Records shown Block Start

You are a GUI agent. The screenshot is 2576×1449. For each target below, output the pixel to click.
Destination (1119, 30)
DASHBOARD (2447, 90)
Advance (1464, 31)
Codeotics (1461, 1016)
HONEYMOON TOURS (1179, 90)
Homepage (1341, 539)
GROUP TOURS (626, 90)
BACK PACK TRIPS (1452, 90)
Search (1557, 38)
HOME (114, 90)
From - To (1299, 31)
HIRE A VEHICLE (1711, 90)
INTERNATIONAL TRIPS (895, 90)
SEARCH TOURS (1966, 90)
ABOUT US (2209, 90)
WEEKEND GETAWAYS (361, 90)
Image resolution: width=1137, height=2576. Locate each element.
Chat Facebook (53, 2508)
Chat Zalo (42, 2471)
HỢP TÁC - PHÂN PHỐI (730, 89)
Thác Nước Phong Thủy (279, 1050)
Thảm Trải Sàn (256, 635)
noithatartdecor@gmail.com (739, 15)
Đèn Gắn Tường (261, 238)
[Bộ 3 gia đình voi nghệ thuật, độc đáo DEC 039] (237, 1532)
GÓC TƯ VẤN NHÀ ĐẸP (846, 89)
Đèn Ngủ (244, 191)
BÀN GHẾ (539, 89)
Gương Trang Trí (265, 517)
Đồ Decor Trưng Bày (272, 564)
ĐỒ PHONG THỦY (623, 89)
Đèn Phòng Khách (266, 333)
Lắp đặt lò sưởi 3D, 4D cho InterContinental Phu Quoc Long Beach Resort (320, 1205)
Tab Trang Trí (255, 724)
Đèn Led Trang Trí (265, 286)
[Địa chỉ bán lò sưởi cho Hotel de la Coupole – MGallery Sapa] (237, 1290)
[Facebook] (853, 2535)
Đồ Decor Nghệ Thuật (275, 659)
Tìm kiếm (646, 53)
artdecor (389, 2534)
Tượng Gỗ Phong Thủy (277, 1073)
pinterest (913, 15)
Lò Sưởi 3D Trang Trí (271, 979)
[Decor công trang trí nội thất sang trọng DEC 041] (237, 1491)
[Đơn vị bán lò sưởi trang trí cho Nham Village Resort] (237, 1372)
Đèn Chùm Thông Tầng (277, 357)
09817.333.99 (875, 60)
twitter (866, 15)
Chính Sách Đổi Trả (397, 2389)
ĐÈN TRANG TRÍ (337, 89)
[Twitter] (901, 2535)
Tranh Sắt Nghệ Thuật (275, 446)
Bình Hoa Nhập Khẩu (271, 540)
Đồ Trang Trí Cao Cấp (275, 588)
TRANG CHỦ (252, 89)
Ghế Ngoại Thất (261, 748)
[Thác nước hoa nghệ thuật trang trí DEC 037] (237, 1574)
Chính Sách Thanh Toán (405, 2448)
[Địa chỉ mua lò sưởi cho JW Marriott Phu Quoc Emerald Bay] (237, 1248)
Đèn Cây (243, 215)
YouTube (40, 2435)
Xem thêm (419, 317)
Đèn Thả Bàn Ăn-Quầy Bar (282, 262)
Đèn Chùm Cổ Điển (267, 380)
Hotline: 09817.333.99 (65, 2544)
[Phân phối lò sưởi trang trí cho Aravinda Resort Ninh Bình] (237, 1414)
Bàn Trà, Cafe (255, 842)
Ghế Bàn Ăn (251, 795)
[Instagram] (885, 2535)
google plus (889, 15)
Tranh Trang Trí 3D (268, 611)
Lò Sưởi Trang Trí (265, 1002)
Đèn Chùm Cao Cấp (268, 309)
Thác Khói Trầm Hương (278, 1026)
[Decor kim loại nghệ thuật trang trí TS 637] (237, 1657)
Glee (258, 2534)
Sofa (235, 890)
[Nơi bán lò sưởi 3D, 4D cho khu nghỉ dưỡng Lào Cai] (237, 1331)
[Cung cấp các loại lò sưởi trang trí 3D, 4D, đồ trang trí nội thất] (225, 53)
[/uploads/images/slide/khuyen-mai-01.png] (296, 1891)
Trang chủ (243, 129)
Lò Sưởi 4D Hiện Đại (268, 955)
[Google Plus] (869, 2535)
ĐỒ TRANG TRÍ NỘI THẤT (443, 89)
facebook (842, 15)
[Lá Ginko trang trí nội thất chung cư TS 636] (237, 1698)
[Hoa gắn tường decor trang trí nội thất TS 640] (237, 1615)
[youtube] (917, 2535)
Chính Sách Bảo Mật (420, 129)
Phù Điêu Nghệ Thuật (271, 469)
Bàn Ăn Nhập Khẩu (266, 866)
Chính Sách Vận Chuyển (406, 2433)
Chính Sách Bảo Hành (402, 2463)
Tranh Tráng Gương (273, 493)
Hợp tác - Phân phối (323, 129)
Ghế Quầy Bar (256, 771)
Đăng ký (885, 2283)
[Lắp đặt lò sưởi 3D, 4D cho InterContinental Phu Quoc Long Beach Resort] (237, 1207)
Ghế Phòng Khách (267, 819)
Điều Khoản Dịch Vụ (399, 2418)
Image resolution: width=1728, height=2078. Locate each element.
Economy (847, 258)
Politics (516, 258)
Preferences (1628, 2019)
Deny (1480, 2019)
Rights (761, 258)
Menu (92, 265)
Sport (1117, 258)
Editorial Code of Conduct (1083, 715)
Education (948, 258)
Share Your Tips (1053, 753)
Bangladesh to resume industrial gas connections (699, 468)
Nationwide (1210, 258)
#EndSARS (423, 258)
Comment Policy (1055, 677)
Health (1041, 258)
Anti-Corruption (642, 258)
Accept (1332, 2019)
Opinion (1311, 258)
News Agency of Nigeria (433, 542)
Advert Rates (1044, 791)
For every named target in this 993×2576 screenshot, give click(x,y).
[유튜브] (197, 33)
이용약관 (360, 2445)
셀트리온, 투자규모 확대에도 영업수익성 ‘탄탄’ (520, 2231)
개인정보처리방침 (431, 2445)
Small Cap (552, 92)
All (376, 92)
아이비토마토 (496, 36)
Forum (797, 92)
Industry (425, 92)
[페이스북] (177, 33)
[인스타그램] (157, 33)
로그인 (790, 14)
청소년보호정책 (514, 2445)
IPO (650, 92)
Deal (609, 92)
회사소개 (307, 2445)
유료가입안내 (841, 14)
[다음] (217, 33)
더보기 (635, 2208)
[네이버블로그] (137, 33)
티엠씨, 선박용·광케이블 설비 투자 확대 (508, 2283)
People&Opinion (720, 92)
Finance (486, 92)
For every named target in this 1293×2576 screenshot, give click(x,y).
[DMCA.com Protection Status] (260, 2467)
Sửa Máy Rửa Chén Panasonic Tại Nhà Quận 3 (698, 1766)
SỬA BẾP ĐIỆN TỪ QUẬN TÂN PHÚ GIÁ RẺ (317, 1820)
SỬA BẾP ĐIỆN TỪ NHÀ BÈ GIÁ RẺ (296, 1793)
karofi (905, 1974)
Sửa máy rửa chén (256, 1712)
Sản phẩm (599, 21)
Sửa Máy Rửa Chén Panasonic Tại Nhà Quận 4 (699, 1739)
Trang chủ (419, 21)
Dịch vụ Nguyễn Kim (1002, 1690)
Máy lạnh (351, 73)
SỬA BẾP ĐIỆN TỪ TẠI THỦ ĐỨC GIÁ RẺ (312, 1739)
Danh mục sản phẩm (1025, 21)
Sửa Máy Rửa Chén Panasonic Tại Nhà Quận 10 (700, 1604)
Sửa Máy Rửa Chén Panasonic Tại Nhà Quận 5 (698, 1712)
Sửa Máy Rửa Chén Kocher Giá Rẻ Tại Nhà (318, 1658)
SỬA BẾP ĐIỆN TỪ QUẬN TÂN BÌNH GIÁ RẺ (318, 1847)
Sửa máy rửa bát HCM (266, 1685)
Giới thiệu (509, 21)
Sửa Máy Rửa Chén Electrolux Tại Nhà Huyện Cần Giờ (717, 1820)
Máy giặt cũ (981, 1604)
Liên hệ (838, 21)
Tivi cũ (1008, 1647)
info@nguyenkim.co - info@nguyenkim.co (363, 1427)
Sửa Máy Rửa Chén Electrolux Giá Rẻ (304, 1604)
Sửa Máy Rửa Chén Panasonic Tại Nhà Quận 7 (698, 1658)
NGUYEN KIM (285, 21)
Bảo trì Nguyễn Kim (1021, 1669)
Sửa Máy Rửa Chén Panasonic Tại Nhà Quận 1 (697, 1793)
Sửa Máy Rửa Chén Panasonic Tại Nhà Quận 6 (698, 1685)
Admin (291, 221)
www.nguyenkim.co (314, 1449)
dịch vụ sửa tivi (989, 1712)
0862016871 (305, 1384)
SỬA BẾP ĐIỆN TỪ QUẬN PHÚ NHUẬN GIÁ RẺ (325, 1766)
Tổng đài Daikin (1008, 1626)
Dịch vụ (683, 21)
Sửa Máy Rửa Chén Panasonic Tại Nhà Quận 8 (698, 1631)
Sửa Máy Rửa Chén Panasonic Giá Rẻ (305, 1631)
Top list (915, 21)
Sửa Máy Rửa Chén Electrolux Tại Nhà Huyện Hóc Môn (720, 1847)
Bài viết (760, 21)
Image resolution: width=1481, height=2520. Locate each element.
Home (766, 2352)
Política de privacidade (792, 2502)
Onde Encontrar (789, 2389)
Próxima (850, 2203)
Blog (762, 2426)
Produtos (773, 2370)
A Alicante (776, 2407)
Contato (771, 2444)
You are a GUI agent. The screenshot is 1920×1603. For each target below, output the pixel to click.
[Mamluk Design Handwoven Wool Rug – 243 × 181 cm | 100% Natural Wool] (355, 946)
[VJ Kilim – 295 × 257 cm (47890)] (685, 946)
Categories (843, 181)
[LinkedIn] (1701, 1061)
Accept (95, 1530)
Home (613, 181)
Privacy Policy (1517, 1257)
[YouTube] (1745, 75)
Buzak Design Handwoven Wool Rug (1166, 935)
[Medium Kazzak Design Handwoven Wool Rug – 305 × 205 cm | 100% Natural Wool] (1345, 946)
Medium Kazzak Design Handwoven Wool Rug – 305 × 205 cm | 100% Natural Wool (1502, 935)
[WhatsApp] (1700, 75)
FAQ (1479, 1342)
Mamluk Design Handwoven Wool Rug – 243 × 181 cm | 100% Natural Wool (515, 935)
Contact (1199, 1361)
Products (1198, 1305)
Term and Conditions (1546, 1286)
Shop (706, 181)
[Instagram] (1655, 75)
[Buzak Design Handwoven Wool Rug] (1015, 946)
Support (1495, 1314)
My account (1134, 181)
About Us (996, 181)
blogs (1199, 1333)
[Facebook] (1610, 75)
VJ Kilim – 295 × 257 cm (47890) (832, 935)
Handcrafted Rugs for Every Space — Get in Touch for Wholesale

Records shown Block End

- **What the exercise asks**: From the records above, print only the lines between the one holding "Sửa Máy Rửa Chén Panasonic Tại Nhà Quận 1 (697, 1793)" and the one holding "Sửa Máy Rửa Chén Panasonic Tại Nhà Quận 8", inclusive, exactly as they stand.

- **Task result**:
Sửa Máy Rửa Chén Panasonic Tại Nhà Quận 1 (697, 1793)
Sửa Máy Rửa Chén Panasonic Tại Nhà Quận 6 (698, 1685)
Admin (291, 221)
www.nguyenkim.co (314, 1449)
dịch vụ sửa tivi (989, 1712)
0862016871 (305, 1384)
SỬA BẾP ĐIỆN TỪ QUẬN PHÚ NHUẬN GIÁ RẺ (325, 1766)
Tổng đài Daikin (1008, 1626)
Dịch vụ (683, 21)
Sửa Máy Rửa Chén Panasonic Tại Nhà Quận 8 (698, 1631)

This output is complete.